You might be tempted to throw in a few flavours with the flour for the fish, like more paprika or a bit of chilli powder. Actually, I think having the seasoned chips, the cleanness of the fish, and the buoyant garlic in the mayo work nicely together. It didn’t really need anything else. I was tempted to use mint in the peas, but again, just a bit of salt and that sweetness brought everything together.

Recipe

Ingredients

Serves: 2

For the Garlic Mayonnaise

2 Egg medium or large egg yolks (reserve the whites for later)
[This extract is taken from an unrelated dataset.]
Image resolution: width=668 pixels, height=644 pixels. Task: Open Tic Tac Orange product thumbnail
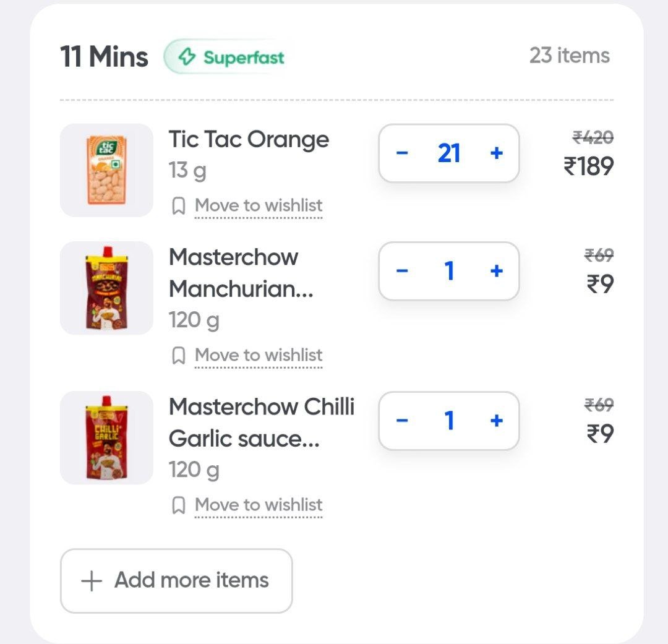106,170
1/2 Garlic clove grated, crushed, pounded or pasted

1/2 tsp Dijon mustard

1 tsp cyder vinegar or sherry vinegar (white wine vinegar would be fine too)

75ml virgin olive oil

175ml plain oil like veg, sunflower, rape, or ground nut

Salt and pepper to taste

For the Chips

2 Large baking potatoes (I used Vivaldi)

2-3 tbsp Olive oil

1tsp sweet smoked paprika

Salt and pepper to taste

For the Fish Fingers

One decent sized cod loin — about 300g sliced into 2-3cm fingers

1 cup approx of flour

2 reserved egg whites plus one whole egg, beaten

point 2 cups breadcrumbs (I used Panko, but a few hunks of stale bread whizzed up in the food processor will do)

Salt and pepper

Vegetable or other neutral oil

Method

  1. Whisk together the egg yolks, mustard, vinegar, and pummelled garlic in a bowl big enough to contain about half a litre. Mix the oils in a jug and slowly pour in about a tbsp at a time, whisking until smooth. Once the oil is all combined and the mayonnaise is looking silky smooth, test and season to tastes. Refrigerate.
  2. Oven on, set to 200C. Slice up the potatoes into your interpretation of a chip. Peel if you want, I don’t. Wash and add to cold, salted water in a saucepan. Heat on full until the water just boils (less than ten minutes). Drain in a colander and allow to steam for a couple of minutes.
  3. While the chips are coming to the boil, sort your flour, egg, and breadcrumbs into three separate bowls or plates and slice up your fishy. Season the flour heavily, way more than you think is sensible.
  4. In a large mixing bowl, gently drop in your chips and the olive oil. Toss to coat. Use your hands if you have asbestos fingers like me, otherwise a wooden spoon or something. Be careful not to smash them to smithereens. Once they’re all coated, season with salt and pepper and the paprika.
  5. Spread the chips out on a baking sheet so there’s a bit of space between each one. Use two baking sheets rather than crowd them. Bang ’em in the oven for 15-25 minutes depending on your oven. Fan ovens tend to cook quicker. Take them out and flip them over halfway.
  6. Get a large sauté pan on the hob with half a centimetre of vegetable oil in the bottom. Once you’ve flipped the chips, turn the heat on medium-high and wait for the oil to heat up. Test the heat with some off-cut fish or potato, once it’s at sizzling temperature, you’re ready.
  7. Working as quickly as you can, coat each fish finger in first the seasoned flour, then the egg, then the breadcrumbs — shaking off excess after each– and lay gently in the hot oil. Cook for about 2-3 minutes on each side. The fish will be just cooked through, juicy and flaky. Remove from the fat and leave for a minute on some kitchen roll while you plate up.
  8. Serve chips, fish fingers, garlic mayo with some garden peas.